History Super Bowl

Earlier this week I listened to a podcast about Thucydides. Another one of those names that isn’t going to actually appear in anyone’s family tree (he died about 2400 years ago), but what was said about him, and his older contemporary Herodotus, got me thinking about genealogy anyway.

As founders of history we can see in them some of the principles we ought to follow. Herodotus has actually been known as the “Father of History” for over two thousand years. If Herodotus was the first historian, then Thucydides, only about twenty years younger, was the second. They even knew, or at least knew of, each other, yet the two of them are very different.  On Super Bowl Sunday,* I’m tempted to pit the two of them against each other.

The Big Game

Thucydides commented that it was difficult work to extract the truth from the stories that people told. He took the evidence he could extract, distilled it down to what seemed to him to have been the truth and related that narrative. Sounds like what we should do as family historians until one realizes that he didn’t let us know what his sources were. No source citations is not good practice. Also, in giving us his distillation, we don’t get a view into the contradictions that he resolved. We have no way to know if his resolution was a good one or if some of the evidence that he did not use might have actually been enlightening.

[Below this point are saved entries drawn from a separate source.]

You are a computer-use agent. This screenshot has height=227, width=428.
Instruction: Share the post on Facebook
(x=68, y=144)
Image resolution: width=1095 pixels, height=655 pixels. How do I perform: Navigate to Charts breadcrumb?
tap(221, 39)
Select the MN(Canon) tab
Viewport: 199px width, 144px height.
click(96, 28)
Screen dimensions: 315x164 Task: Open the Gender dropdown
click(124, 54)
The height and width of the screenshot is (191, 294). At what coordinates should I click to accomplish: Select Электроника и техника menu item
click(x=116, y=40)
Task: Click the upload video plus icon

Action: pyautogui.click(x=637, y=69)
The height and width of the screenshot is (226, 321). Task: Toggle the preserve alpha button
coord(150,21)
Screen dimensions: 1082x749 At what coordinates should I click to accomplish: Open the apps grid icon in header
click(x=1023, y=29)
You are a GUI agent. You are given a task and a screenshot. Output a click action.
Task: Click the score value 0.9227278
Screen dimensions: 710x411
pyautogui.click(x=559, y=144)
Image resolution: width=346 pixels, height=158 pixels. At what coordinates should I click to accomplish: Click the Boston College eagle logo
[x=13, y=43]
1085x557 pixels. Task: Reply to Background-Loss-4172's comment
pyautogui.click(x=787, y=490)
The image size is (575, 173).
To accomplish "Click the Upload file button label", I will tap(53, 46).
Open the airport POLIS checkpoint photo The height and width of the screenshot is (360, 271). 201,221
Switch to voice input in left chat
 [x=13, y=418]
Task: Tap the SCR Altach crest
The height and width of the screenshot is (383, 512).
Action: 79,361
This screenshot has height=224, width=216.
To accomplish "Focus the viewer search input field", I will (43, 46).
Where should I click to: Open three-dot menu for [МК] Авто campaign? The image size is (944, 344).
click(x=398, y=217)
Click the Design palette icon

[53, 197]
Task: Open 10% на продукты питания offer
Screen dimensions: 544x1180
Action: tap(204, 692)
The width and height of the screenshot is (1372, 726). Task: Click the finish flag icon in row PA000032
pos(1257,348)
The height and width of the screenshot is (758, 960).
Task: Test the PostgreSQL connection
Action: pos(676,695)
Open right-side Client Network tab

Herodotus told some pretty crazy sounding stories. Not a best practice in genealogy. Yet, he didn’t see it as his duty to believe the stories he related, but he did see it as his duty to preserve them. That actually sounds quite a bit better. I often tell people that just because a family story has been disproved doesn’t mean it shouldn’t be preserved. The belief in that story is, in and of itself, a part of the family’s history. Even family stories that are “wrong” can have a kernel of truth that is a clue to something not yet discovered. Throw away the story and you throw away the clue as well. Because he told those stories, we at least have an idea of where Herodotus found his information.

Thucydides saw history as an effort that concerned itself with politics and armed conflict between real people, not strange tales of quarreling, intervening gods. Sticking to likely explanations and steering clear of flights of fancy sounds like good advice for a genealogist. Touchdown Thucydides.

Herodotus’s history wasn’t immune from the effects of meddling supernatural forces but he also saw history in much broader terms and included geography and ethnology in his writings. Those are things we must often include to make our ancestors’ lives understandable. Touchdown Herodotus.

So who should inspire our genealogical inquiries? Both and neither, I would have to say. Both their styles have things in them we should emulate and things we should avoid.

* If you happen to be reading this post on your phone during the game, remember that it is a ten yard penalty to try to pronounce Thucydides with a mouth full of chips and salsa. That is the people in front of you will insist you spend the rest of the evening at least ten yards back from them.